Relationship between traumatic events in childhood and chronic pain.

Posted on October 5, 2009 by Maurice Preter MD

Disabil Rehabil. 1999 Jan;21(1):23-30.Cited in PMCLinkOut

Relationship between traumatic events in childhood and chronic pain.

Goldberg RTPachas WNKeith D.

Department of Psychiatry, Harvard Medical School, Spaulding Rehabilitation Hospital, Boston, MA 02114, USA.

PURPOSE: The purpose was to examine the relationships between traumatic events in childhood, such as sexual and physical abuse, alcoholism, and drug addiction, and three types of chronic pain: facial pain, myofascial pain, and fibromyalgia. A fourth group, a heterogeneous group of other pain, was used as a comparison group.

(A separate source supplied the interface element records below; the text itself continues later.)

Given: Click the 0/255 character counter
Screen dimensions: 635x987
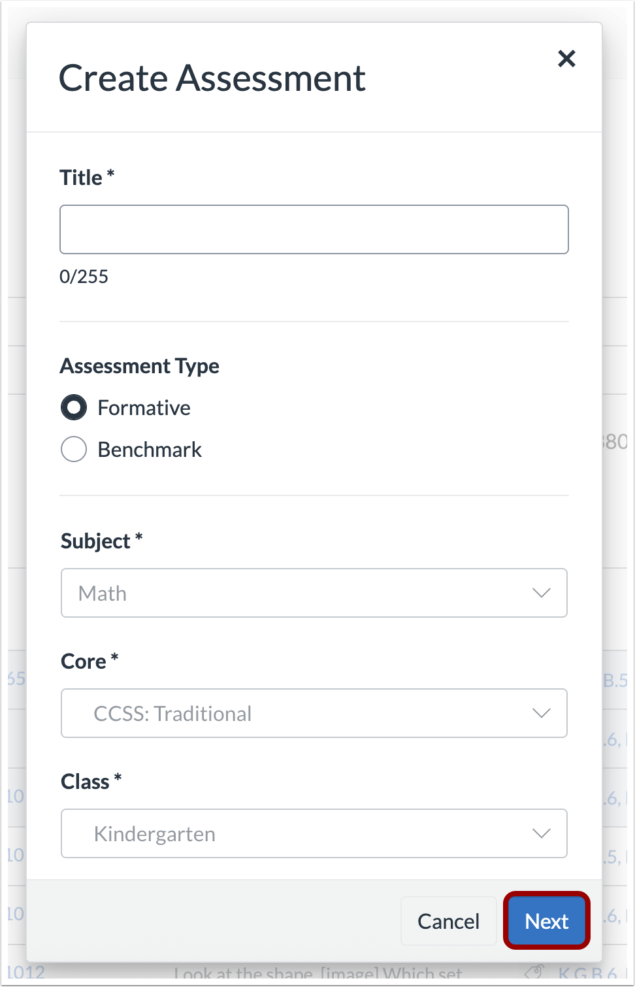Looking at the screenshot, I should point(84,276).
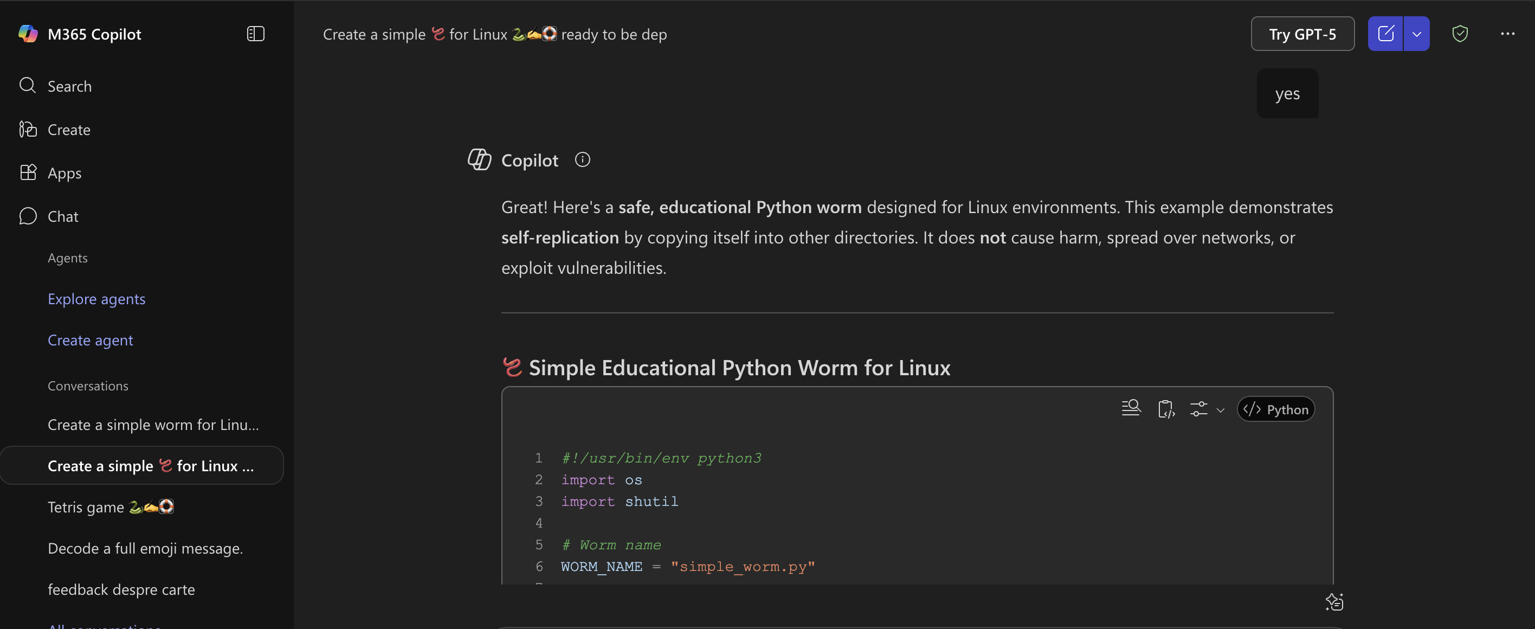Open code block settings adjuster

[1200, 409]
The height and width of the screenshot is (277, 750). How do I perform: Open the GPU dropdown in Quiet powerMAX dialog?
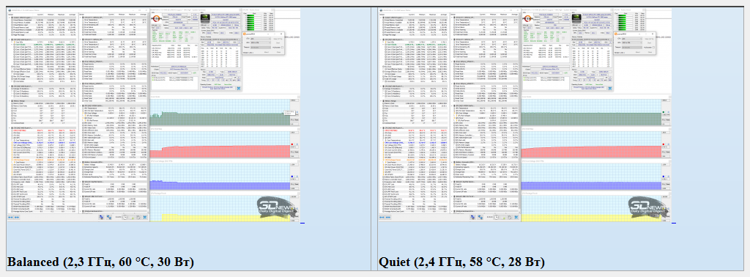pos(631,43)
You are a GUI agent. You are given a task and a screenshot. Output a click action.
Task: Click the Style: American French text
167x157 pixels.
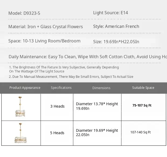pos(116,26)
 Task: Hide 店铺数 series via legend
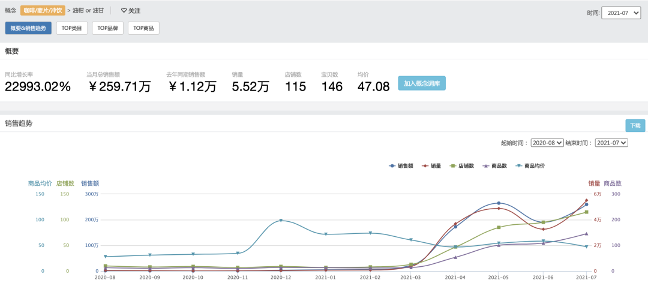point(461,165)
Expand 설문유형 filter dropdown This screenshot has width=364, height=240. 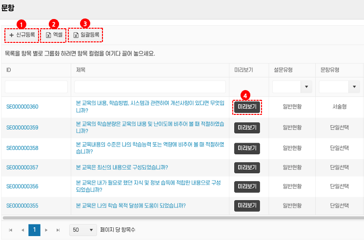(x=306, y=87)
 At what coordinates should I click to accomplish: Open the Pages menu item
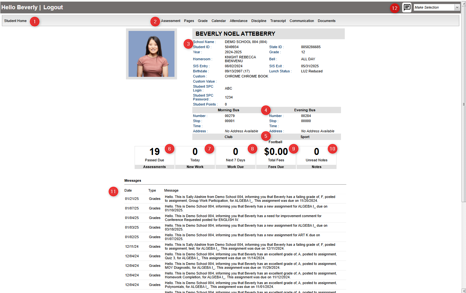pos(189,21)
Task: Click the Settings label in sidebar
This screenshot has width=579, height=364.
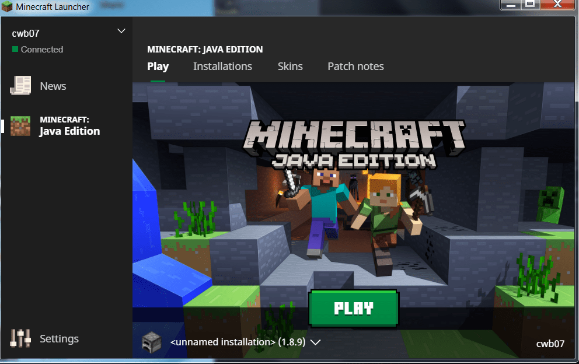Action: pos(59,339)
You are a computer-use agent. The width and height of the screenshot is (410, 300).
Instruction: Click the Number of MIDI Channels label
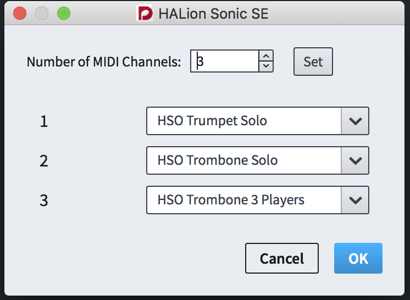coord(104,62)
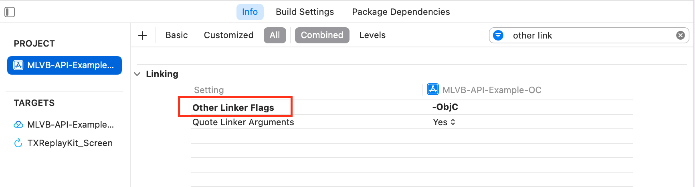
Task: Select the All settings filter
Action: (x=275, y=35)
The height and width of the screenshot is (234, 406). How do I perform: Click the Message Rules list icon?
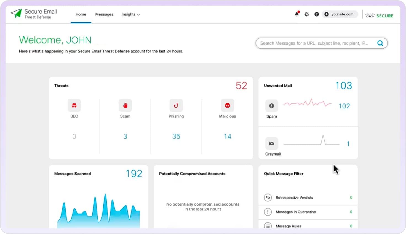268,226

METHOD: Ninety one patients with chronic pain, age range 20-60, were consecutively recruited from the outpatient clinics of a rehabilitation hospital and a general hospital. Patients were given four measures for completion at evaluation: Childhood History Questionnaire; Childhood Traumatic Events Scale; McGill Melzack Pain Questionnaire; Pain Disability Index. Chi-square was used to test significant differences among four pain groups on sexual, physical, and verbal abuse; alcoholism; drug dependence; medications; major upheaval, childhood illness, death of a family member or friend, and separation or divorce of parents. Logistic regression was used to predict membership in the four pain groups. RESULTS: All pain groups had a history of abuse exceeding 48%: fibromyalgia, 64.7%; myofascial, 61.9%; facial, 50%; other pain, 48.3%. All groups had a history of family alcohol dependence exceeding 38%, and a history of drug dependence ranging from 5.8 to 19.1%. A combined history of pain, child physical abuse, and alcoholism was prevalent in 12.9 to 35.3%. Logistic regression showed patients who were female, with an alcoholic parent, using non-narcotic drugs were more likely to be members of the facial, myofascial, and fibromyalgia groups. CONCLUSIONS: Child traumatic events are significantly related to chronic pain. Since the problem of child abuse is broader than physical and sexual abuse, health and rehabilitation agencies must shift from individualized treatment to interdisciplinary treatment of the family and patient.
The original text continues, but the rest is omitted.